31 Days of Quotes {day 5}: Travel is deep change

lake moraine | travel is more than the seeing of sights | paper doll tales

Paris has tacky billboards.  Slightly less tacky than American billboards, simply because anything written in French seems more appealing to me, but tacky all the same.  It’s this realization, which struck me on my first visit to Paris when I was 18, that taught me the unsettling truth about travel.

Travel cannot be controlled by even the most controlling of travelers.  One must submit oneself to the flow of the journey, and the only promised outcome is that one will be changed at journey’s end.

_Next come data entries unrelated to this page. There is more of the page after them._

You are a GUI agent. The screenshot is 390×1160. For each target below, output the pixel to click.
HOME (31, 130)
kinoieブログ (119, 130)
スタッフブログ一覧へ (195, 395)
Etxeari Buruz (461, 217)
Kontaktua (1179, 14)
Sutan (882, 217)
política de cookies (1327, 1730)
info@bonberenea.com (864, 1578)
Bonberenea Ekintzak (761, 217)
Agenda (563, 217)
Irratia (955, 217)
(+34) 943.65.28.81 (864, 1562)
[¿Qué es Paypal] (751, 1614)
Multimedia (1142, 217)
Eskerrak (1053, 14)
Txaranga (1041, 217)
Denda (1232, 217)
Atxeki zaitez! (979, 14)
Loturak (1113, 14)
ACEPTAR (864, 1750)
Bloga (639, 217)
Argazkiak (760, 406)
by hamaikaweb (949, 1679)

I’ve thrown up from nerves in three different airport.  I’ve lost my passport in Milan, Italy’s arrival terminal.  I’ve toured Paris with a migraine as tour guide that showed me two Arcs de Triomphes and two Louvres. I’ve acquired intimate knowledge of Italian bathrooms while hiking five seaside villages during the first trimester of pregnancy.  I’ve practically smothered a baby while trying to prevent the crying/hair-pulling/seat-kicking/dirty-diaper-smelling debacle that is travel with young children.  Not everything about travel is pleasant, predictable, or perfection.

And yet…

I’ve seen seven mountain peaks reflected in a lake so aquamarine in color it made all Pantone shades twinge green with envy.  I’ve listened to Scottish music while charting a path between sheep-dotted verdant hillsides and a grey loch.  I’ve felt the sweltering breath of spanish moss lay heavy across my sunburned shoulders.  I’ve picnicked on a wood-grilled pizza that dripped with San Juan Island sunshine like butter.

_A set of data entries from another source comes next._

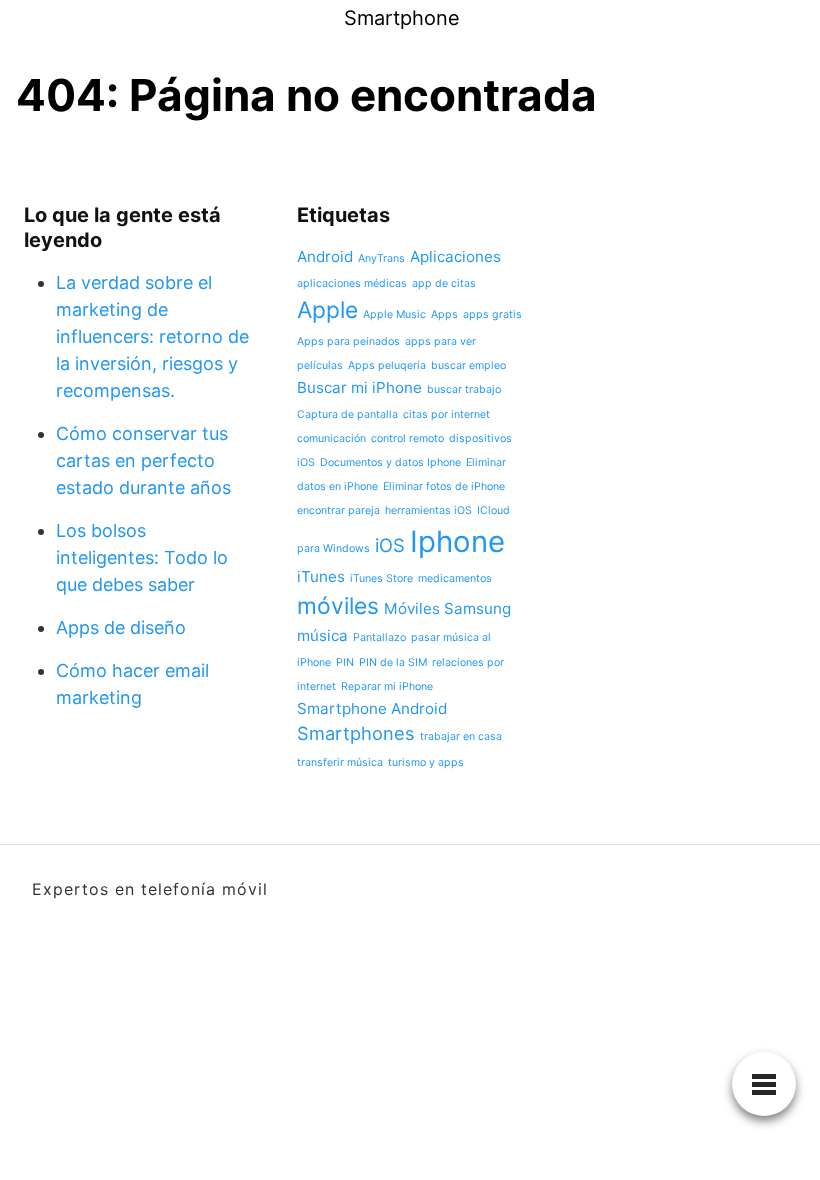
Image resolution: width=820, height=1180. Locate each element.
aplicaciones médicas (352, 283)
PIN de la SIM (393, 662)
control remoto (407, 438)
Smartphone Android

It’s the completely un-anticipated lessons of travel that make traveling so addicting, so worth the frustrations, the unknowns.

But what I love most about travel is the way it reorders the rods and cones of my eyes, the ladder rungs of my DNA, the whorls of my fingerprints.  I come back changed.

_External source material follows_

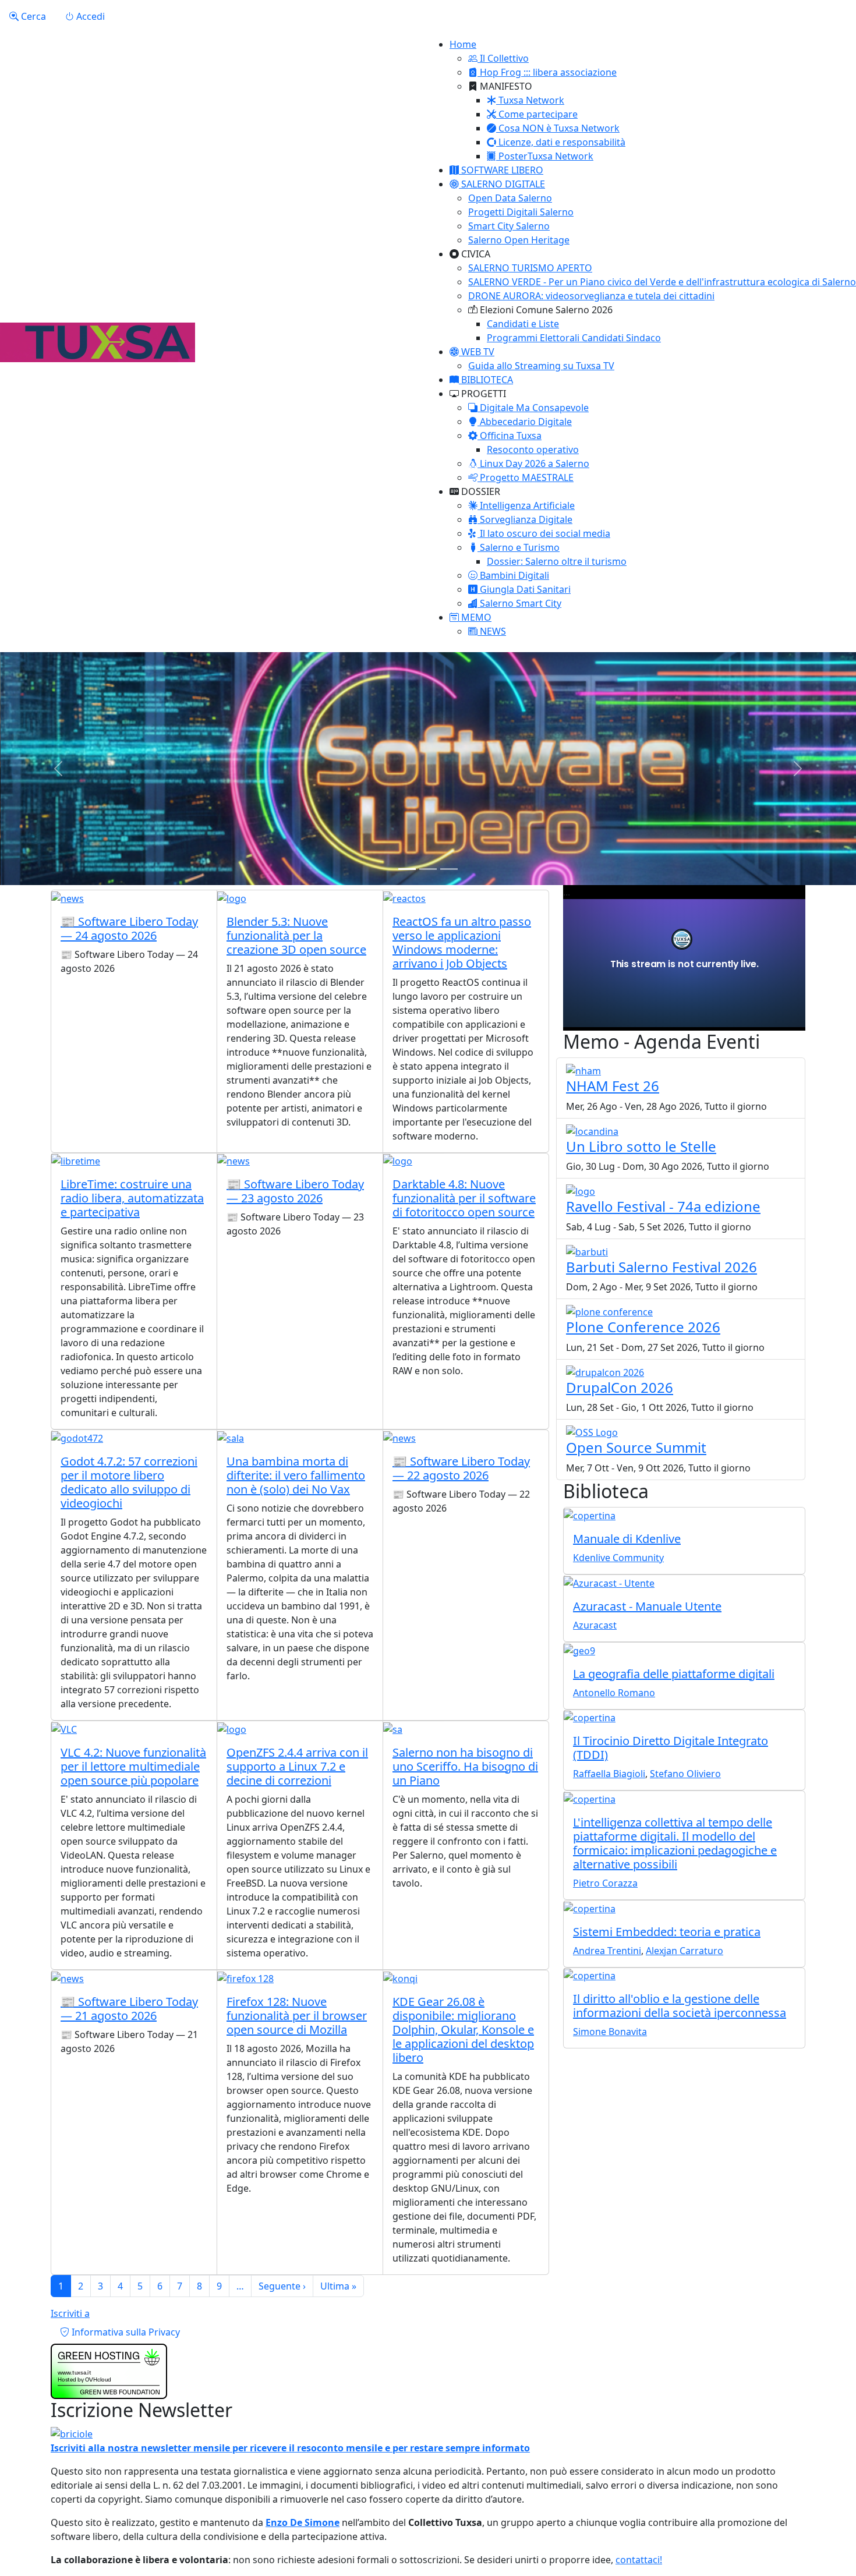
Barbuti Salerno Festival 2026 (661, 1266)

Maybe it’s how Peter Parker felt after being bit by that nasty spider.  He’s the same.  But different.

I’m the same, but different, thanks to travel.  Because I can now travel without ever leaving home.  The same “I didn’t know such amazingness existed” feeling I got upon my first February bite of a nutella crepe from a street side vendor in Paris pops up in my favorite Pittsburgh bakery as I sample a croissant aux amands.  I’m thrilled to the core when tracking down a new playground twenty minutes from my house, just as I would thrill to discover a secluded Mediterranean beach.  The greatest benefit of travel in my life has been “the change, deep  and permanent in the ideas of living.”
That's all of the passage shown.